Hoang HD et al. (2013) PLoS Genet "A heterogeneous mixture of F-series prostaglandins promotes sperm guidance in the Caenorhabditis elegans reproductive tract."

Dorand D, Prasain JK, Miller MA, Hoang HD

[PLoS Genet, 2013]

The mechanisms that guide motile sperm through the female reproductive tract to oocytes are not well understood. We have shown that Caenorhabditis elegans oocytes synthesize sperm guiding F-series prostaglandins from polyunsaturated fatty acid (PUFA) precursors provided in yolk lipoprotein complexes. Here we use genetics and electrospray ionization tandem mass spectrometry to partially delineate F-series prostaglandin metabolism pathways.

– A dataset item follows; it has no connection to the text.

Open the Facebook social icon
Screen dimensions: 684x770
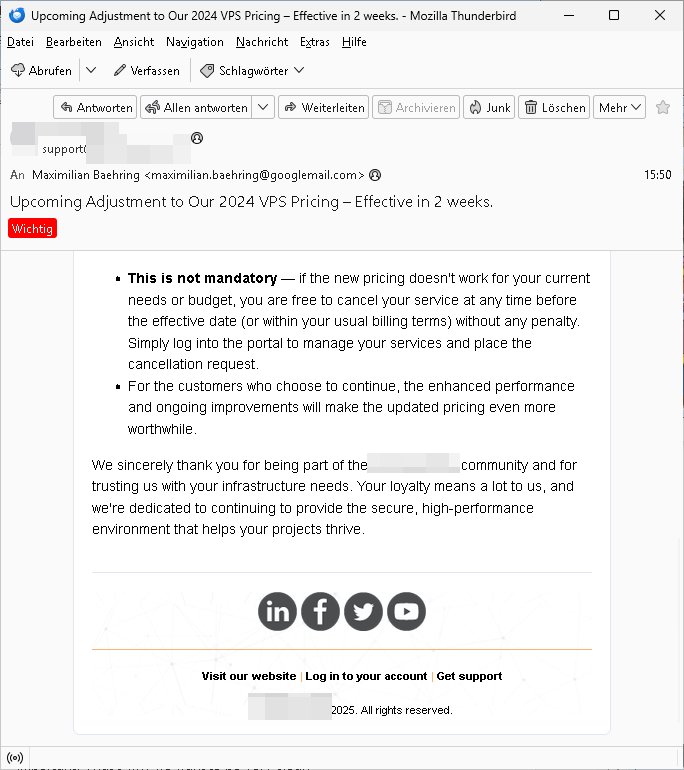pyautogui.click(x=321, y=611)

We show that omega-6 and omega-3 PUFAs, including arachidonic and eicosapentaenoic acids, are converted into more than 10 structurally related F-series prostaglandins, which function collectively and largely redundantly to promote sperm guidance. Disruption of omega-3 PUFA synthesis triggers compensatory up-regulation of prostaglandins derived from omega-6 PUFAs. C. elegans F-series prostaglandin synthesis involves biochemical mechanisms distinct from those in mammalian cyclooxygenase-dependent pathways, yet PGF(2) stereoisomers are still synthesized. A comparison of F-series prostaglandins in C. elegans and mouse tissues reveals shared features. Finally, we show that a conserved cytochrome P450 enzyme, whose human homolog is implicated in Bietti's Crystalline Dystrophy, negatively regulates prostaglandin synthesis. These results support the model that multiple cyclooxygenase-independent prostaglandins function together to promote sperm motility important for fertilization. This cyclooxygenase-independent pathway for F-series synthesis may be conserved.